WHAT YOU ARE ASKED TO DO =
The records below are to be reproduced word for word.

RECORD EXCERPTS =
━━━

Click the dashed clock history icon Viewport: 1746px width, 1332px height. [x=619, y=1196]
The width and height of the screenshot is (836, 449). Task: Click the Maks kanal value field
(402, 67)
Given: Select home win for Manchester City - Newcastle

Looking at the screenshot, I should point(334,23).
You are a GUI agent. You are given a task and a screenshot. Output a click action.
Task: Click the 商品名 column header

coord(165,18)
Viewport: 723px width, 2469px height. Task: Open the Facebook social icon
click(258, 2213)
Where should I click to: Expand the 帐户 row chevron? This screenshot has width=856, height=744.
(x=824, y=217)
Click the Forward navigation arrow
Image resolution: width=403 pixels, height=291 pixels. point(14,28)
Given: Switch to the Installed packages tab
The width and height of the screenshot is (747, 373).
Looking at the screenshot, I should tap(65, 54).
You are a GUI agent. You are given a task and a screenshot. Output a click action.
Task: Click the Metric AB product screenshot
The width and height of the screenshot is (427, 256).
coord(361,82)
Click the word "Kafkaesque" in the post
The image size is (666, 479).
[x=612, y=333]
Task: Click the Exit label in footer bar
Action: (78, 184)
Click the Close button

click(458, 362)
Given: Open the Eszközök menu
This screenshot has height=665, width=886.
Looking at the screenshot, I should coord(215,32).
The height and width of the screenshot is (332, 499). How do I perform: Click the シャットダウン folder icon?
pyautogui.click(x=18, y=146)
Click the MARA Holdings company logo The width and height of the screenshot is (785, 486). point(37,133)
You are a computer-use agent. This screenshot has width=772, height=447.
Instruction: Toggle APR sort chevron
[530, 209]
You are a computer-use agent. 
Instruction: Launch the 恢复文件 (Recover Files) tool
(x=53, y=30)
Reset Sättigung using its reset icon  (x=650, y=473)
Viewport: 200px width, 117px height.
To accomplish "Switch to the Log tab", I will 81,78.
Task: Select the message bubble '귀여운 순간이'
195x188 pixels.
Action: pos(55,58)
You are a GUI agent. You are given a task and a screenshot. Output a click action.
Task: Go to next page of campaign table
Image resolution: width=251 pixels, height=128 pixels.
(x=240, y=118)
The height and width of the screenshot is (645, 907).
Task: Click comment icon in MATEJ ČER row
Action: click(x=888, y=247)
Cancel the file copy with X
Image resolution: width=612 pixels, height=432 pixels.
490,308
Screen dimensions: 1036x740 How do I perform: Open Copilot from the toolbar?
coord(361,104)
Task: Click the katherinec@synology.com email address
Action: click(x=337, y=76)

━━━

RESPONSE BELOW =
Click the dashed clock history icon Viewport: 1746px width, 1332px height. [x=619, y=1196]
The width and height of the screenshot is (836, 449). Task: Click the Maks kanal value field
(402, 67)
Given: Select home win for Manchester City - Newcastle

Looking at the screenshot, I should point(334,23).
You are a GUI agent. You are given a task and a screenshot. Output a click action.
Task: Click the 商品名 column header

coord(165,18)
Viewport: 723px width, 2469px height. Task: Open the Facebook social icon
click(258, 2213)
Where should I click to: Expand the 帐户 row chevron? This screenshot has width=856, height=744.
(x=824, y=217)
Click the Forward navigation arrow
Image resolution: width=403 pixels, height=291 pixels. point(14,28)
Given: Switch to the Installed packages tab
The width and height of the screenshot is (747, 373).
Looking at the screenshot, I should tap(65, 54).
You are a GUI agent. You are given a task and a screenshot. Output a click action.
Task: Click the Metric AB product screenshot
The width and height of the screenshot is (427, 256).
coord(361,82)
Click the word "Kafkaesque" in the post
The image size is (666, 479).
[x=612, y=333]
Task: Click the Exit label in footer bar
Action: (78, 184)
Click the Close button

click(458, 362)
Given: Open the Eszközök menu
This screenshot has height=665, width=886.
Looking at the screenshot, I should coord(215,32).
The height and width of the screenshot is (332, 499). How do I perform: Click the シャットダウン folder icon?
pyautogui.click(x=18, y=146)
Click the MARA Holdings company logo The width and height of the screenshot is (785, 486). point(37,133)
You are a computer-use agent. This screenshot has width=772, height=447.
Instruction: Toggle APR sort chevron
[530, 209]
You are a computer-use agent. 
Instruction: Launch the 恢复文件 (Recover Files) tool
(x=53, y=30)
Reset Sättigung using its reset icon  (x=650, y=473)
Viewport: 200px width, 117px height.
To accomplish "Switch to the Log tab", I will 81,78.
Task: Select the message bubble '귀여운 순간이'
195x188 pixels.
Action: pos(55,58)
You are a GUI agent. You are given a task and a screenshot. Output a click action.
Task: Go to next page of campaign table
Image resolution: width=251 pixels, height=128 pixels.
(x=240, y=118)
The height and width of the screenshot is (645, 907).
Task: Click comment icon in MATEJ ČER row
Action: click(x=888, y=247)
Cancel the file copy with X
Image resolution: width=612 pixels, height=432 pixels.
490,308
Screen dimensions: 1036x740 How do I perform: Open Copilot from the toolbar?
coord(361,104)
Task: Click the katherinec@synology.com email address
Action: click(x=337, y=76)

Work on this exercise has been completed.